** Start Record extracts **

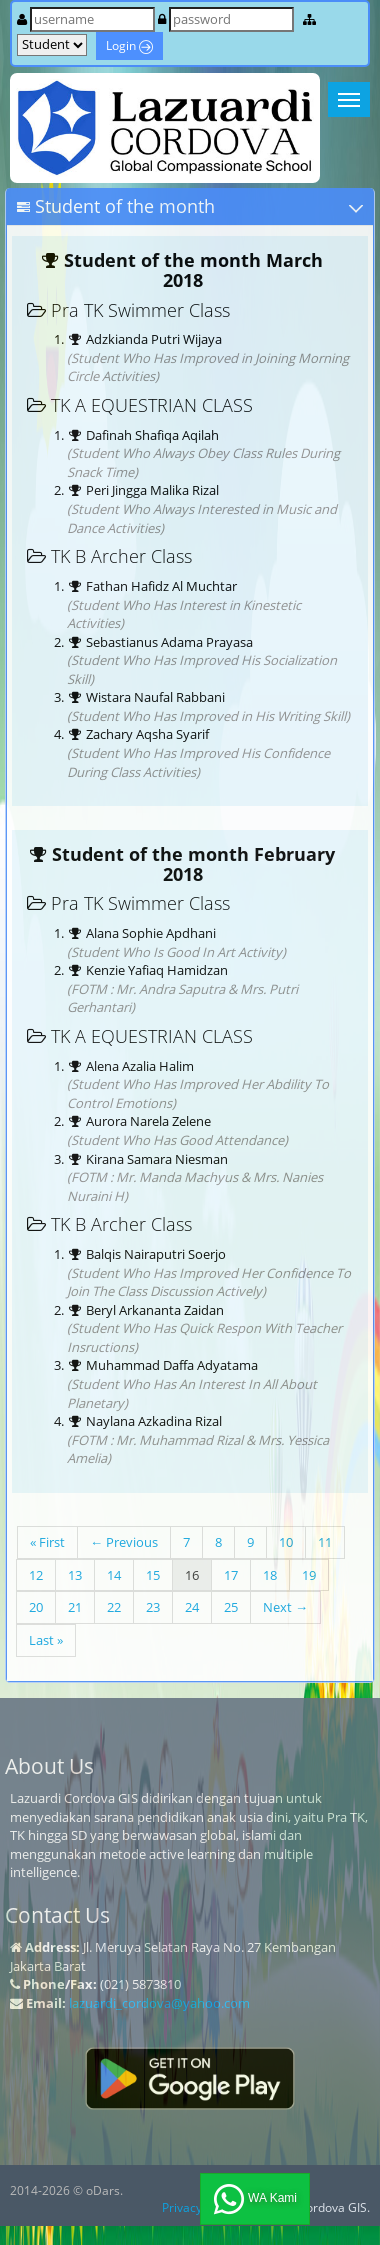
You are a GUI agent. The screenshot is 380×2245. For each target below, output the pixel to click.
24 (192, 1607)
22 (114, 1607)
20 (36, 1607)
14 (114, 1575)
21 (75, 1607)
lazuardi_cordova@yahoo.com (159, 2003)
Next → (285, 1607)
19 (309, 1575)
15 (153, 1575)
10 (286, 1542)
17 (231, 1575)
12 (36, 1575)
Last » (46, 1640)
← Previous (124, 1542)
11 (325, 1542)
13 (75, 1575)
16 (192, 1575)
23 (153, 1607)
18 (270, 1575)
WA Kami (255, 2199)
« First (47, 1542)
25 (231, 1607)
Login (129, 45)
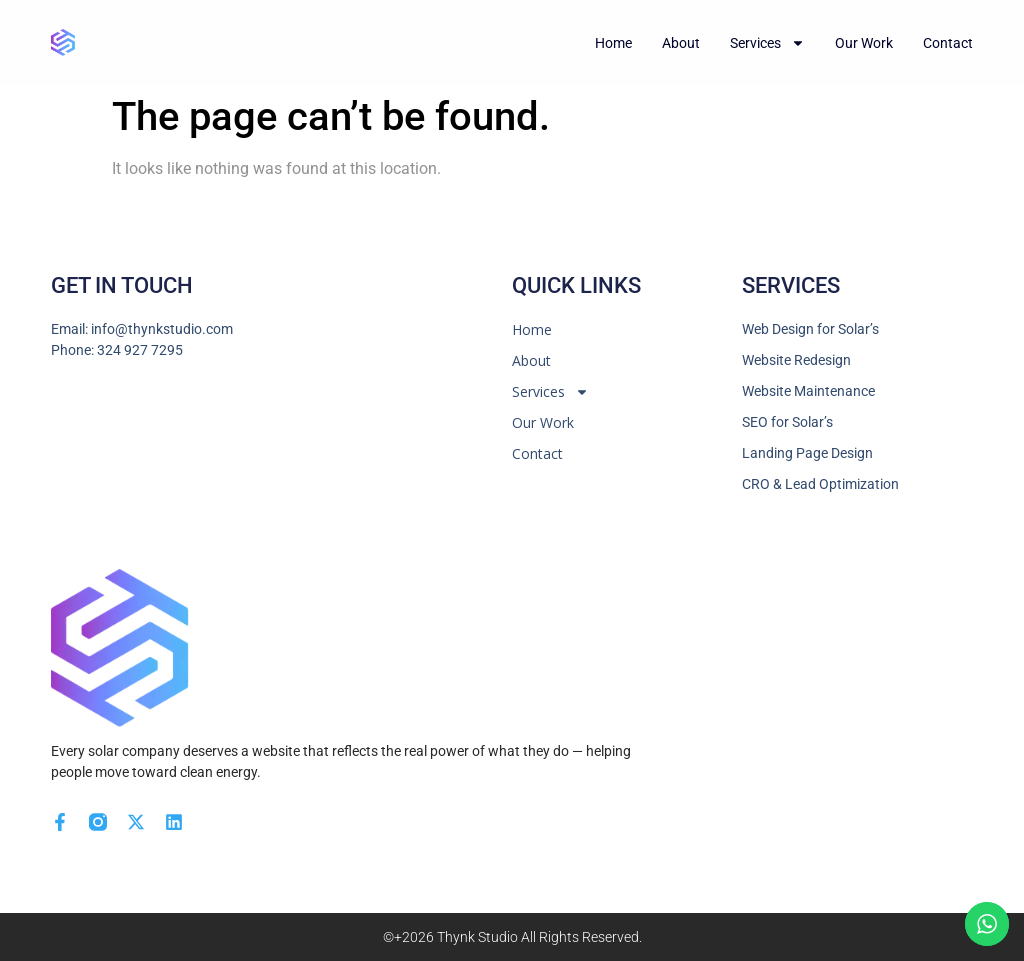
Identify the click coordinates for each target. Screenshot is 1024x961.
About (681, 43)
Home (613, 43)
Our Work (864, 43)
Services (767, 43)
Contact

** End Record extracts **

Task goal
Copy out every line of the items above word for word, omitting the pictures.

Worked solution
You are a GUI agent. The screenshot is 380×2245. For each target below, output the pixel to click.
24 (192, 1607)
22 (114, 1607)
20 (36, 1607)
14 (114, 1575)
21 (75, 1607)
lazuardi_cordova@yahoo.com (159, 2003)
Next → (285, 1607)
19 (309, 1575)
15 (153, 1575)
10 (286, 1542)
17 (231, 1575)
12 (36, 1575)
Last » (46, 1640)
← Previous (124, 1542)
11 (325, 1542)
13 (75, 1575)
16 (192, 1575)
23 (153, 1607)
18 (270, 1575)
WA Kami (255, 2199)
« First (47, 1542)
25 (231, 1607)
Login (129, 45)
Identify the click coordinates for each target. Screenshot is 1024x961.
About (681, 43)
Home (613, 43)
Our Work (864, 43)
Services (767, 43)
Contact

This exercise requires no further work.